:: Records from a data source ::
[Start of section]
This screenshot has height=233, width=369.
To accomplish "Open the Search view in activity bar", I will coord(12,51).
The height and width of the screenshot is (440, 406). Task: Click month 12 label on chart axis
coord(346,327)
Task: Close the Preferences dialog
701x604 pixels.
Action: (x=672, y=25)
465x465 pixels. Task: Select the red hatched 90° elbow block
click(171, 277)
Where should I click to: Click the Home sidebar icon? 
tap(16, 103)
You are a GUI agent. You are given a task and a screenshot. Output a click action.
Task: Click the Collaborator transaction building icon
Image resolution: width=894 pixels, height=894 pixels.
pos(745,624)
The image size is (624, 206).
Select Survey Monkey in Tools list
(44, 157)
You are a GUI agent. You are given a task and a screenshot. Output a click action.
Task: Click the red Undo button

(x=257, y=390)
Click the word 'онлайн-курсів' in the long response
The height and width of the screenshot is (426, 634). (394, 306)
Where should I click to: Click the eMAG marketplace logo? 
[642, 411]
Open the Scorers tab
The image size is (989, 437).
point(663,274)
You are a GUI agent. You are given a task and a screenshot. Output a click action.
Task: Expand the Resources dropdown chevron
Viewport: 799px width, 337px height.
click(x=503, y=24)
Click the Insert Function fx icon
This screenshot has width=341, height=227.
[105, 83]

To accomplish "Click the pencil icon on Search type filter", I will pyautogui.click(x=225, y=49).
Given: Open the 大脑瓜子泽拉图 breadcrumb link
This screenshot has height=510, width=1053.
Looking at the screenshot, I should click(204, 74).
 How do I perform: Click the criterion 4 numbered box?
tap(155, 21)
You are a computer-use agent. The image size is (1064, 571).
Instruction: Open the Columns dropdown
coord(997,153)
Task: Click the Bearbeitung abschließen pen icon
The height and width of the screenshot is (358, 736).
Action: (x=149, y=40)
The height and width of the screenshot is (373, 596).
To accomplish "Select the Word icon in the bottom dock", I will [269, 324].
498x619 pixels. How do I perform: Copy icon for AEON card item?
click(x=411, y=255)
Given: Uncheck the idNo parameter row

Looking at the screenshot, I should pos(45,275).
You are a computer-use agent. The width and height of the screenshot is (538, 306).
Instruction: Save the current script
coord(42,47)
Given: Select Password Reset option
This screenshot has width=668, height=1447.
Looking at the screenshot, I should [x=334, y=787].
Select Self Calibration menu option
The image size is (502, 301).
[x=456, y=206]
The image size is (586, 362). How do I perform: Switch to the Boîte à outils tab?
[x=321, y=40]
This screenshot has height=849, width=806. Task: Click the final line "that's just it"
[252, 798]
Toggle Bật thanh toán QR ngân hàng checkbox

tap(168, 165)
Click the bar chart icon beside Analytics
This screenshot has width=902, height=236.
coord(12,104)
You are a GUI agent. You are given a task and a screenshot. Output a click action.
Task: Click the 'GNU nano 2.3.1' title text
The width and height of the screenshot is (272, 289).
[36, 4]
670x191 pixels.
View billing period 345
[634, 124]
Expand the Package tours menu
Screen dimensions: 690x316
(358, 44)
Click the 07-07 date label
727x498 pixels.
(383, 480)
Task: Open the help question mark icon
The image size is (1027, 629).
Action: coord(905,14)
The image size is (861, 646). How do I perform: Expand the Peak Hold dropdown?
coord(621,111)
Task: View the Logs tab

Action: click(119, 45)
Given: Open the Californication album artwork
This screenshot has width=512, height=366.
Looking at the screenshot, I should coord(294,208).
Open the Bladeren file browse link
[End of section]
:: Exercise description ::
Beginning at the line above that contains "The image size is (989, 437).", return each line exactly through the line that contains "Task: Click the Bearbeitung", and no others.

:: Answer section ::
The image size is (989, 437).
point(663,274)
You are a GUI agent. You are given a task and a screenshot. Output a click action.
Task: Expand the Resources dropdown chevron
Viewport: 799px width, 337px height.
click(x=503, y=24)
Click the Insert Function fx icon
This screenshot has width=341, height=227.
[105, 83]

To accomplish "Click the pencil icon on Search type filter", I will pyautogui.click(x=225, y=49).
Given: Open the 大脑瓜子泽拉图 breadcrumb link
This screenshot has height=510, width=1053.
Looking at the screenshot, I should click(204, 74).
 How do I perform: Click the criterion 4 numbered box?
tap(155, 21)
You are a computer-use agent. The image size is (1064, 571).
Instruction: Open the Columns dropdown
coord(997,153)
Task: Click the Bearbeitung abschließen pen icon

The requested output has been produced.